▶ **What is needed**:
Look below for the line with "Image resolution: width=531". Retype it and every line after it to the end, exactly, but leave out the pictures.

Data entries
______

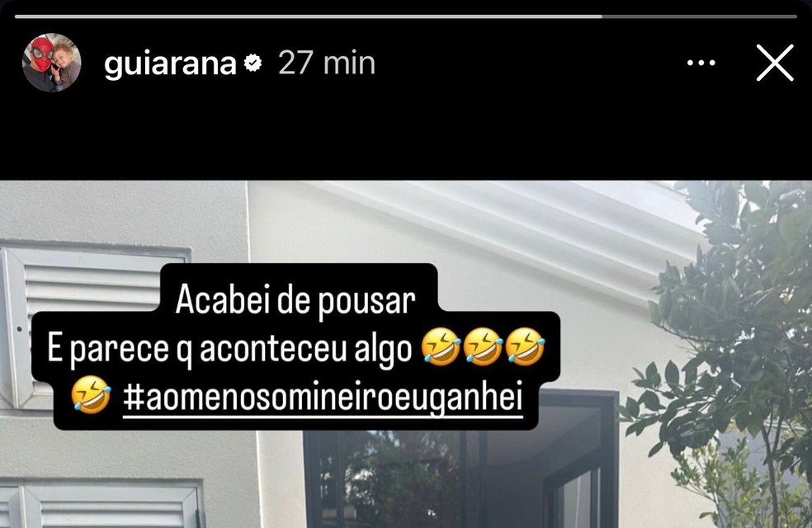Open the guiarana profile avatar
This screenshot has height=528, width=812.
pos(52,63)
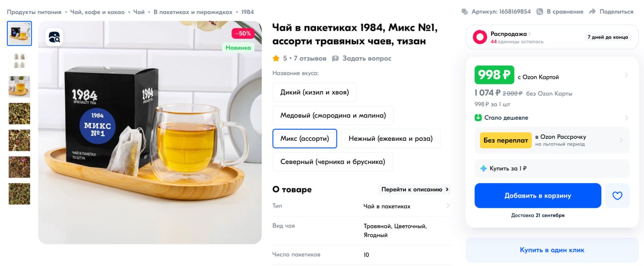
Task: Click the green 'Стало дешевле' price-drop icon
Action: pos(478,118)
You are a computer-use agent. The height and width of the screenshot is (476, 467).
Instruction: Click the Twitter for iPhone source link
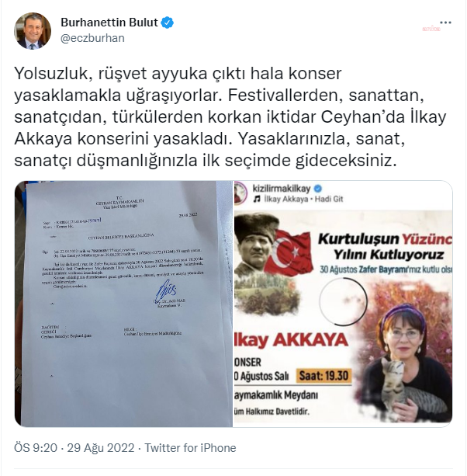pyautogui.click(x=190, y=448)
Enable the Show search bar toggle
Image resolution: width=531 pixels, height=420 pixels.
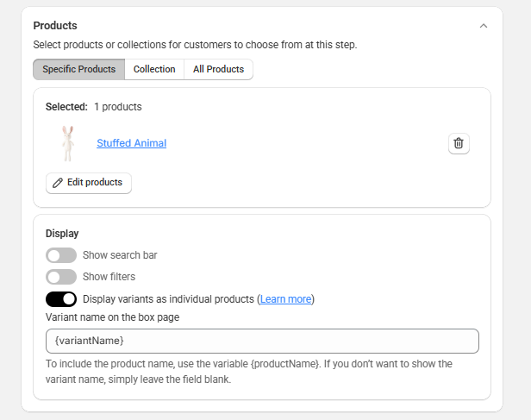(61, 255)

______

▶ **Solution**:
Image resolution: width=531 pixels, height=420 pixels.
(61, 255)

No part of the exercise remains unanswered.